Fixing XFS getdents regression in v5.5

This happened in March 2020, after upgrading the Fedora kernel from v5.4.x to v5.5.x in a server processing GitLab CI/CD jobs (GitLab Runner). One CI job started failing right after the upgrade with GitLab Runner “built-in” git clean (doing workspace cleanup) erroring out with message:

warning: failed to remove .vendor/pkg/mod/golang.org/x/net@v0.0.0-20200114155413-6afb5195e5aa/internal/socket: Directory not empty

Quick Google search revealed similar problems reported by a few other users running GitLab CI/CD with Linux v5.5.x (and various reports from Windows and MacOS users): https://gitlab.com/gitlab-org/gitlab-runner/-/issues/3185

User @Ries reports:

In my case it seems to be realted to the linux kernel - i just downgraded to 5.4.xx and all gitlab-ci pipelines are running again!
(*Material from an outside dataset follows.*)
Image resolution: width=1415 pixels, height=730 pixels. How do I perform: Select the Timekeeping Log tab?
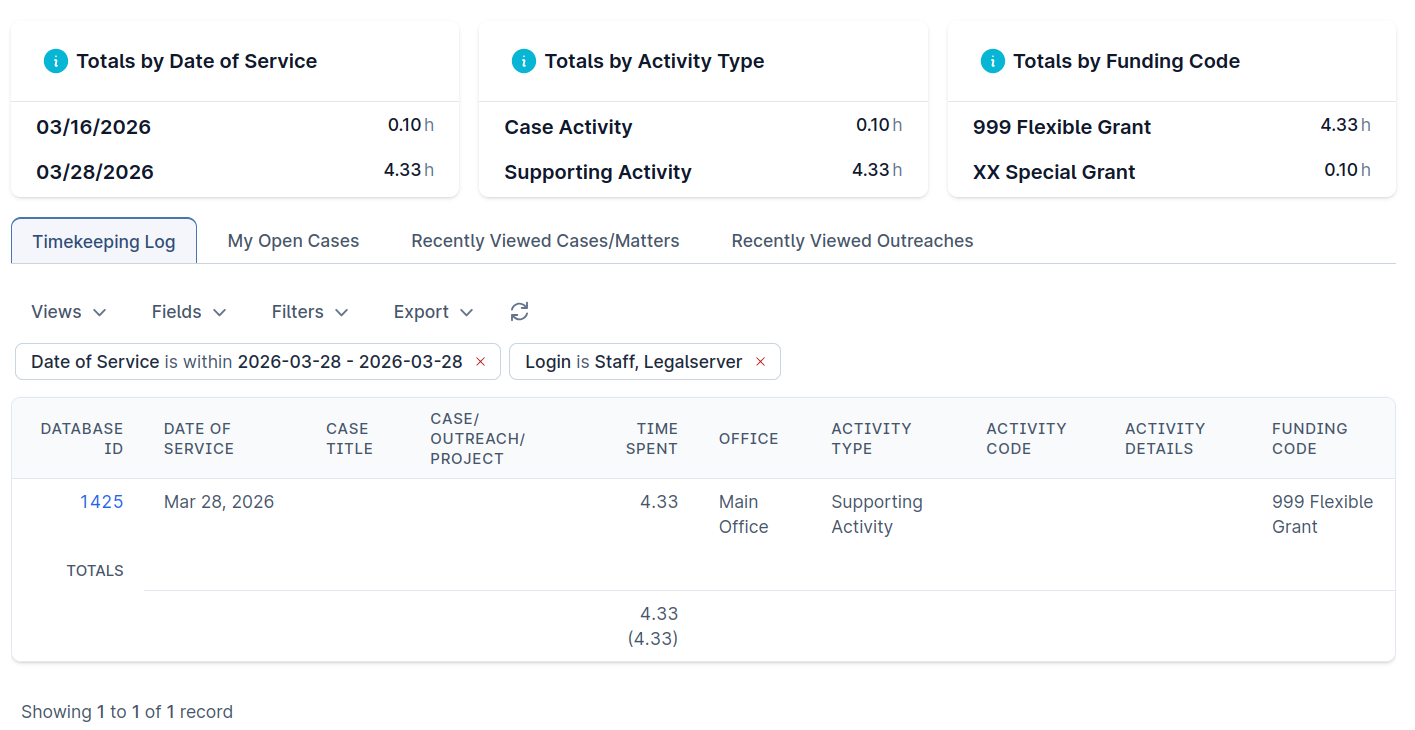tap(104, 242)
broken: kernel 5.5.0-1.el7.elrepo.x86_64 working: 5.4.14-1.el7.elrepo.x86_64

[Note: Linux 5.4 was released Nov 2019, Linux 5.5 was released Jan 2020]

How to debug the failing `git clean` command?

It’s not immediately clear (to me) how to debug or trace such short running git program, that is launched via GitLab CI, executed automatically by GitLab Runner (gitlab-runner process) and not directly user controlled, and running in (docker) container.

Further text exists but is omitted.